Source excerpt -
- Born: 26 May 1799 Marylebone, Middlesex, England
- Died: 11 September 1878 (aged 79) Roehampton, Surrey, England
- Known for: Collieries, canals and railways
- Predecessor: Benjamin Hall
- Successor: Crawshay Bailey
- Political party: Whig

= Reginald Blewitt =

British member of parliament

Reginald James Blewitt (1799–1878) was a British MP. He built up the Monmouthshire Merlin newspaper and refurbished Llantarnam Abbey.

==Biography==
Blewitt was born in 1799 to Edward and Amelia Blewitt. His father was descended from the powerful Morgan family of Newport. In 1827 Blewitt published a satirical poem that was published as a 106-page book about the characters of the Chancery Court.

Blewitt obtained ownership of Llantarnam Abbey which had historically been a Catholic home for centuries. Blewitt restored the abbey as his home in 1836. In 1837, he was elected as an M.P. for the Monmouthshire Boroughs.

Work instructions -
[A] According to the biography of Reginald Blewitt, in what year was he elected as an M.P. for the Monmouthshire Boroughs?
[B] Carry on the biography of Reginald Blewitt from its final sentence.
The material that comes next is from a different source than the biography of Reginald Blewitt.

Data shown -
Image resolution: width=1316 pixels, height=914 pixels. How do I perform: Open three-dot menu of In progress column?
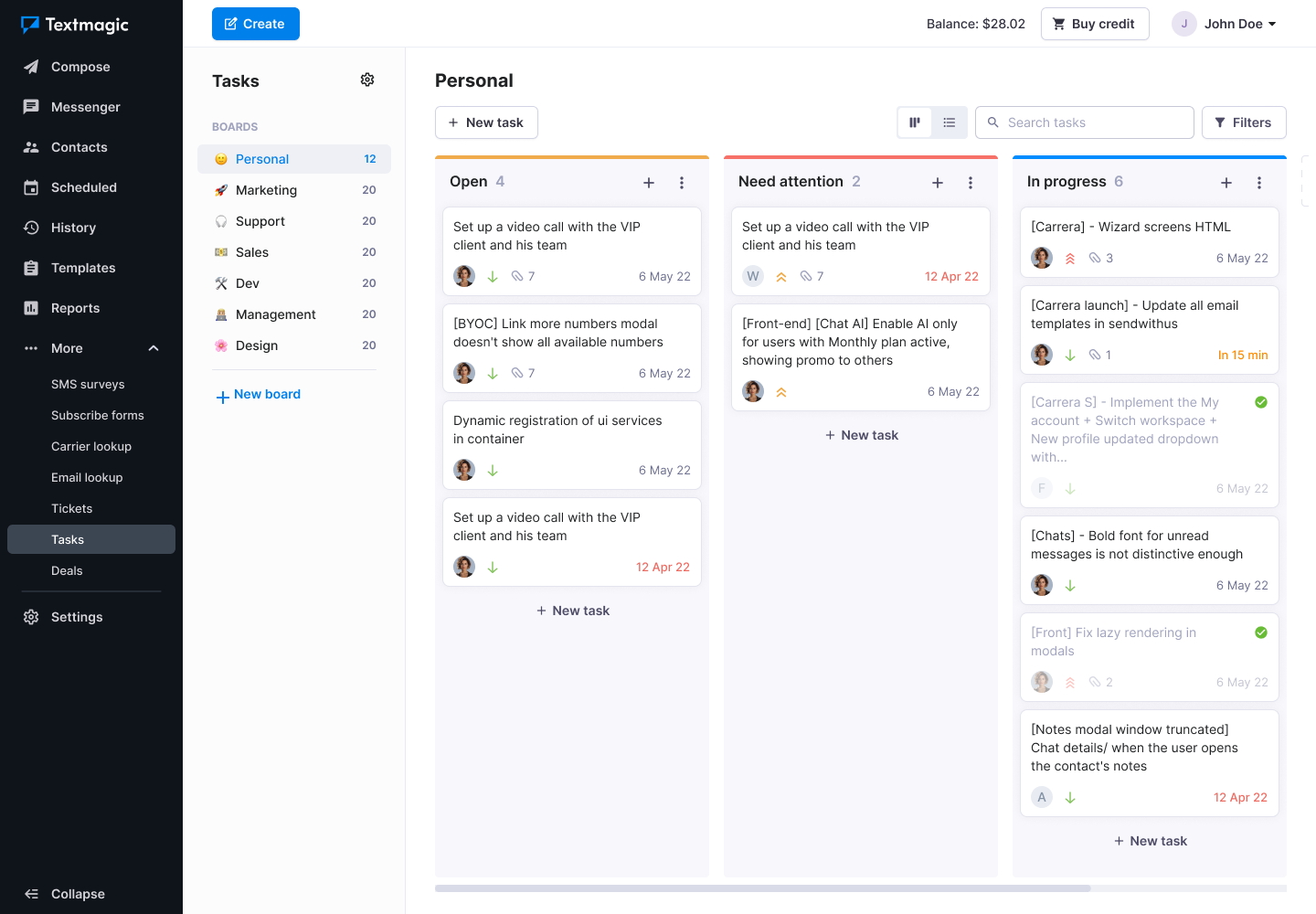(1259, 183)
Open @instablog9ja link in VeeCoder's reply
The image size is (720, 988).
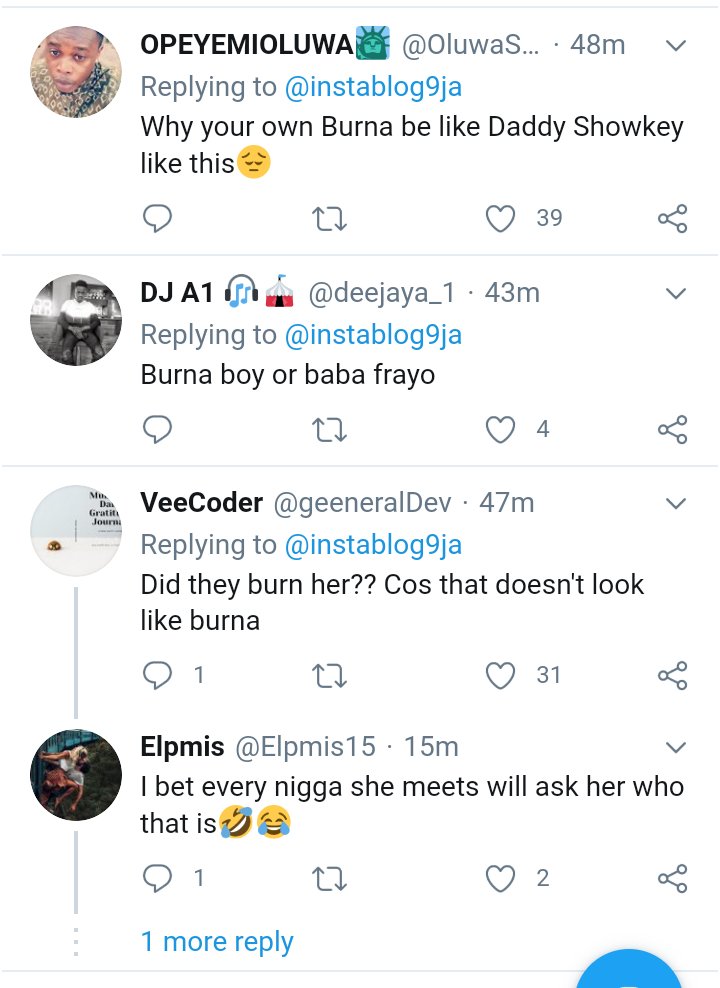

Answers for the tasks -
[A] 1837

[B]
==Newport Uprising==

Blewitt played a minor role in the Newport Rising when three groups of Chartists descended onto Newport to release from custody a fellow chartist. Two of the groups arrived at the Hotel in Newport and they were turned back by armed soldiers who fired on the rioters. The third group from Pontypool led by William Jones was too late and it had been met on the road by Blewitt who cautioned the men against insurrection. Blewitt was a well known critic of Chartism via his Newport paper. However the group continued and only scattered after they were told of the chartists shot dead and wounded in Newport. Meanwhile, Blewitt had travelled through Caerleon to the site of the riot where he took over the role of Mayor as he had been wounded. Jones and two others were eventually transported for their part in the uprising.

==Cwmbran iron works==
The growth of the iron works at Cwmbran in the middle of the nineteenth century was due to Blewitt's ownership. In 1847 he was establishing a patent for a method of creating malleable iron. This iron works continued as a major employer in the area until 1970.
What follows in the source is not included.